В начале июня отец сообщал, что через полтора месяца возвращается на родину, с нетерпением ждет встречи со мной, мечтает познакомить нас с Милдред Пирс. Я понимала, что должна радоваться за отца. Наверное, он действительно встретил родственную душу.
«Мы с Милдред во многом похожи, — писал он. — У нас общие интересы, она мягкий, милый человек. Уверен, что тебе она понравится. У нее способность радовать людей; а мне она будто вновь солнце зажгла на небе».
Эх, папа, папа… Разве не я раньше радовала тебя? Разве не я была твоим солнышком? Возможно, ты забыл меня, гуляя по Европе? Неужели мне придется делить тебя с кем-то?
А вдруг я не понравлюсь этой Милдред Пирс? Вдруг она начнет ревновать? И не захочет бывать рядом со мной? Неужели ты сможешь отдать предпочтение ей?
Я смотрела и смотрела на любимую папину фотографию и все не решалась задать себе самый страшный вопрос: если у отца появится новая семья, куда денусь я?
Однажды вечером в начале лета Тони объявил за ужином, что намерен отправиться в деловую поездку по Европе. В отличие от прежних времен, мама не расстроилась, не надулась, не обиделась, как это обычно делала в ответ на папины заявления подобного рода. Наоборот, она проявила понимание и заинтересованность и начала расспрашивать Тони подробно.
— Как известно, в Европе существуют компании сродни нашей, таттертонской, — пояснил Тони. — Они давно наладили производство коллекционных игрушек, которые находят спрос у богатых европейцев. Популярность их очень велика, вплоть до того, что не исключена вероятность экспансии за пределы континента. Они могут переманить наших клиентов в Соединенных Штатах. Так вот, я хочу поехать в Европу, чтобы изучить их рынок и оценить масштабы возможной конкуренции. Почему бы нам не отправиться вместе, Джиллиан? — добавил он в конце. — Это будет как второй медовый месяц. Уверен, что свободного времени у меня будет достаточно. Так что перспективы открываются самые радужные — все посмотреть, везде побывать.
— В Европу? Летом? — ужаснулась мама. — О нет, там слишком жарко и слишком много туристов. Кроме того, мы же решили переделать некоторые комнаты в Фарти. Ты сам хотел, чтобы я пригласила дизайнера, и я, между прочим, уже кое-что выяснила. Работы можно начинать.
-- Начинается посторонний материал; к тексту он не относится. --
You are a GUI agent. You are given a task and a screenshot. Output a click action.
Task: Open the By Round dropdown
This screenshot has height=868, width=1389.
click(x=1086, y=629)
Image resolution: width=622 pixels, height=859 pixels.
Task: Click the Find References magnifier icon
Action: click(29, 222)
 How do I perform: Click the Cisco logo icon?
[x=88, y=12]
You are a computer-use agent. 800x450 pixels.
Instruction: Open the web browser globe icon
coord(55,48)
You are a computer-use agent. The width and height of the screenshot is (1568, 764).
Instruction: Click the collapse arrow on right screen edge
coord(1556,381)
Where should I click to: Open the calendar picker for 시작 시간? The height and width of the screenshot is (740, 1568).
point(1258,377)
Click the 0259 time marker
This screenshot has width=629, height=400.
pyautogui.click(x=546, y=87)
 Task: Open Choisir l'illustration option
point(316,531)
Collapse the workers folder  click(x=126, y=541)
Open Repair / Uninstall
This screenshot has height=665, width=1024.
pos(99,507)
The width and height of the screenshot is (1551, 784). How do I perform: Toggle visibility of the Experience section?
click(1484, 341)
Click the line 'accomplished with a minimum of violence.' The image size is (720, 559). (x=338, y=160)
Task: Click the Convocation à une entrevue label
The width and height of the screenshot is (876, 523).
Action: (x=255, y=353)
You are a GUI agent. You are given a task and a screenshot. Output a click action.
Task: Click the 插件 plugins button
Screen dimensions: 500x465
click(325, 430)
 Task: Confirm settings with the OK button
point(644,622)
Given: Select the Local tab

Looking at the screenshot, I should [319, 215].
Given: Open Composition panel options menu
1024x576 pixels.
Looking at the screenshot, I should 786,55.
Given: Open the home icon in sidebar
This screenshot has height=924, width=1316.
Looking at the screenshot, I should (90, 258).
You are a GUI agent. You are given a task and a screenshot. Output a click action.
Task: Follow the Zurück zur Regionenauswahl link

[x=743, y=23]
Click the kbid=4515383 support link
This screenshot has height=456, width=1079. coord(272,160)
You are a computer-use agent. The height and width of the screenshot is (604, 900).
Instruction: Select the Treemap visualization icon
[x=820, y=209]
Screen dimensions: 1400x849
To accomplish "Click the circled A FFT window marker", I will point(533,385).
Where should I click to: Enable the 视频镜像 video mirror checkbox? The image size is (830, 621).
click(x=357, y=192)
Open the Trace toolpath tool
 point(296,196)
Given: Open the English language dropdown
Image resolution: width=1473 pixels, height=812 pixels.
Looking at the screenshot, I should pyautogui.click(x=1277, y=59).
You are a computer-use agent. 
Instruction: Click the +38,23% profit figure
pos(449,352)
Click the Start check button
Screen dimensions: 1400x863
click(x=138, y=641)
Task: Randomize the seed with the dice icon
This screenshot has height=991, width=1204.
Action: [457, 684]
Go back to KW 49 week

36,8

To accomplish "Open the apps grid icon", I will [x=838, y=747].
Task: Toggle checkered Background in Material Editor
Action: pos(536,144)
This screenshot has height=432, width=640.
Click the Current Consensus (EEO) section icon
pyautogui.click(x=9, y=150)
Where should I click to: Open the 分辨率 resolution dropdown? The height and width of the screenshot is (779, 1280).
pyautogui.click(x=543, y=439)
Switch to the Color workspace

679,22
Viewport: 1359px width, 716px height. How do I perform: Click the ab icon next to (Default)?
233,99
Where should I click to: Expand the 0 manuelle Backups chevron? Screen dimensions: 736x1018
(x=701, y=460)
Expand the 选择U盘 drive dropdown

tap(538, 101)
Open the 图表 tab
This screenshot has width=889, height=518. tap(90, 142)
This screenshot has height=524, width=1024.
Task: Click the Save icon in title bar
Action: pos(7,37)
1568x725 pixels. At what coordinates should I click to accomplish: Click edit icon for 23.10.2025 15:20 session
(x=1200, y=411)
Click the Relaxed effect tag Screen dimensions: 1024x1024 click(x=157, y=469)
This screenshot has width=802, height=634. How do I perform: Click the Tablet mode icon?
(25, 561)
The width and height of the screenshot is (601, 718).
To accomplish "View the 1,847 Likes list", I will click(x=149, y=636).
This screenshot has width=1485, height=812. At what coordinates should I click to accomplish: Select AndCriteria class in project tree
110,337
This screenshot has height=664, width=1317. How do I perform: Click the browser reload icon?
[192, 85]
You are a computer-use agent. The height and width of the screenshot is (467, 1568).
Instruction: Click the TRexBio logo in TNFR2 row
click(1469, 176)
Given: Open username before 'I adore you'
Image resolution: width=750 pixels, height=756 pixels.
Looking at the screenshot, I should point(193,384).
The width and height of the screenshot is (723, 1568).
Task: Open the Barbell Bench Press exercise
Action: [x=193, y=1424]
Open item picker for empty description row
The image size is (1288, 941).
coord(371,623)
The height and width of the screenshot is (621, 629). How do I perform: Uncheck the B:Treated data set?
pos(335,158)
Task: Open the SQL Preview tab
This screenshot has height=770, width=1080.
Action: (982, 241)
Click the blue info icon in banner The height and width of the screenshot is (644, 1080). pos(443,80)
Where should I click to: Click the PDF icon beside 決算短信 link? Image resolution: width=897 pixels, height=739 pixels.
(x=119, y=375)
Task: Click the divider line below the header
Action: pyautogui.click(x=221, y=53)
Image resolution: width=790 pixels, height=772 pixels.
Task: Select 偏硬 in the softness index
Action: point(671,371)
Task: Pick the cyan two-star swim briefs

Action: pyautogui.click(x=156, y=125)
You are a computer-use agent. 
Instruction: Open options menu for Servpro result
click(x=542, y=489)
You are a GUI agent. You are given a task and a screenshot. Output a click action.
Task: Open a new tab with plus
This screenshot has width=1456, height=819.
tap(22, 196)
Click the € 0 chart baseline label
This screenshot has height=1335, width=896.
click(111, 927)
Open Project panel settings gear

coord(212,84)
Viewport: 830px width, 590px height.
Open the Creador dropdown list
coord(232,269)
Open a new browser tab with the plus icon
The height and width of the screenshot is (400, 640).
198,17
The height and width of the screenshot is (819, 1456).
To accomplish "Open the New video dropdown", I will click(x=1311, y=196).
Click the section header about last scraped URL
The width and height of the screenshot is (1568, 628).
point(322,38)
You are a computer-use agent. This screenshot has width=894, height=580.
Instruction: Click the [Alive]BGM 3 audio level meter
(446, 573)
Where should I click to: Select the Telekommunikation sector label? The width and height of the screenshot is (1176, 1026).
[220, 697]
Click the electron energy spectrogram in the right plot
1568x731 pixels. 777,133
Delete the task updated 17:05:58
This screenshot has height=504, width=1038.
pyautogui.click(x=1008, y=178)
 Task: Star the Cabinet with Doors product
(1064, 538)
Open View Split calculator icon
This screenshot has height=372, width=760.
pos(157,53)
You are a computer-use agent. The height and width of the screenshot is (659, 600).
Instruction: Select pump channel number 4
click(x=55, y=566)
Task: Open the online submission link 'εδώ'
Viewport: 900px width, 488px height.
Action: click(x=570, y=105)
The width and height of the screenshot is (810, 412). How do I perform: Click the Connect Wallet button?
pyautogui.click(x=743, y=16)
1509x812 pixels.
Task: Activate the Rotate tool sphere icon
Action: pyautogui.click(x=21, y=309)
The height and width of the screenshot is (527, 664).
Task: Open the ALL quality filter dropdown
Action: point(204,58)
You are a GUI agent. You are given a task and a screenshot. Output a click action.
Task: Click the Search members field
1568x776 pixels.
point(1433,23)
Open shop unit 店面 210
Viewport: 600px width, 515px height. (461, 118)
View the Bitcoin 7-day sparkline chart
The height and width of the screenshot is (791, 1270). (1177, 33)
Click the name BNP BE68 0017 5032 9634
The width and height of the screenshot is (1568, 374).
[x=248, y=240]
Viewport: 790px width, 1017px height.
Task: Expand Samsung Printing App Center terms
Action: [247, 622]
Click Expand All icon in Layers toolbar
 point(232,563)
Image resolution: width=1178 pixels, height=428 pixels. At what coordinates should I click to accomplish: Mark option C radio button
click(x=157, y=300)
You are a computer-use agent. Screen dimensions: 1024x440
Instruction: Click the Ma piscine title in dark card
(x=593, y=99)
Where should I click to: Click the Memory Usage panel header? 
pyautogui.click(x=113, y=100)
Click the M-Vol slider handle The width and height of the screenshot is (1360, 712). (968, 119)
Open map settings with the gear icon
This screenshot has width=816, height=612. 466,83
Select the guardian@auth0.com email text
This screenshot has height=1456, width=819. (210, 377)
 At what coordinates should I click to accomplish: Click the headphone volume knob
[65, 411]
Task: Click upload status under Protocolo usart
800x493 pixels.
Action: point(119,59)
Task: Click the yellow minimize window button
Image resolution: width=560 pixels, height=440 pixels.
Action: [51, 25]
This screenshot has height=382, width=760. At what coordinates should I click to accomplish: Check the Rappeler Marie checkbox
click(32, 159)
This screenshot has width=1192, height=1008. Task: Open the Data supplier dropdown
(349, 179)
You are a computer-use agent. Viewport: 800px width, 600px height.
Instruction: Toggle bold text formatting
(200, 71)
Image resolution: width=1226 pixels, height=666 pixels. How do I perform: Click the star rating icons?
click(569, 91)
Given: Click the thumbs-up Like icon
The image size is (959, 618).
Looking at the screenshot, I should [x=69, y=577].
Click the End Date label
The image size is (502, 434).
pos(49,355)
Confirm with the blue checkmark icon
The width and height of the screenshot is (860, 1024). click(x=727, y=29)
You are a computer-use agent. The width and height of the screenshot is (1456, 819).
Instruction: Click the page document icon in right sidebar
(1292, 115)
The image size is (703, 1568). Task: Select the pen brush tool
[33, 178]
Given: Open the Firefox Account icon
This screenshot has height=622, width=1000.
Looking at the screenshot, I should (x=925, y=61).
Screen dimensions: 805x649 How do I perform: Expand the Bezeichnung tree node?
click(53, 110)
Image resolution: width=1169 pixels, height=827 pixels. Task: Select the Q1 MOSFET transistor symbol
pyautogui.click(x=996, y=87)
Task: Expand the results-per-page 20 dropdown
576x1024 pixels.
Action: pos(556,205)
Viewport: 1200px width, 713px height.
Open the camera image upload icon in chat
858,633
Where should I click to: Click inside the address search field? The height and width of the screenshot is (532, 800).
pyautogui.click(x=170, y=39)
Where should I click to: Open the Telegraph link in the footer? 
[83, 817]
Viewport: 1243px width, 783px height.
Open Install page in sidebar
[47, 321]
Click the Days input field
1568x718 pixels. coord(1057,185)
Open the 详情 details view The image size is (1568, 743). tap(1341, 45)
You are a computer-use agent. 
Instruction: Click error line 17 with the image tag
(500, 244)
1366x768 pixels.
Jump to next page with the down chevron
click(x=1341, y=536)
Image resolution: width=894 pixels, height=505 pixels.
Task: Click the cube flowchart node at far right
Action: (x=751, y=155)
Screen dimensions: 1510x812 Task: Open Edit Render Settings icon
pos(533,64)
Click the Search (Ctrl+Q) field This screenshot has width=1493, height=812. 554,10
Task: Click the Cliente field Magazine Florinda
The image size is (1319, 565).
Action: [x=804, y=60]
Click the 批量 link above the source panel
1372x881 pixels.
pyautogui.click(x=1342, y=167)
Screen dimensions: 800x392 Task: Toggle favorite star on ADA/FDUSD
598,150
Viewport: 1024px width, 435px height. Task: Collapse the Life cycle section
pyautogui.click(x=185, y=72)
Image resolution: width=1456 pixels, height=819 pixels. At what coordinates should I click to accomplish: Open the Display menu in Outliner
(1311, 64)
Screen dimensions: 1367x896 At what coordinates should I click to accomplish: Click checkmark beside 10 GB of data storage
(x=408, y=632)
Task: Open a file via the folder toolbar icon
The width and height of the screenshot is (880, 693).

Тони не очень обрадовал этот вариант, но через несколько дней он все-таки улетел в Европу. Один. Мама вздохнула с облегчением, будто тяжелую ношу сбросила, и сразу углубилась в проблемы интерьера. Она окружила себя журналами, книгами, постоянно советовалась с художниками-декораторами, с дизайнерами по мебели, рылась в бесконечных альбомах с образцами обивочных тканей, обоев, ковровых покрытий и так далее. Как королева в окружении свиты, она со стайкой художников ходила из комнаты в комнату, что-то обсуждала, предлагала, отвергала… Эти люди, бывало, и ужинать у нас оставались, и за столом продолжался все тот же разговор.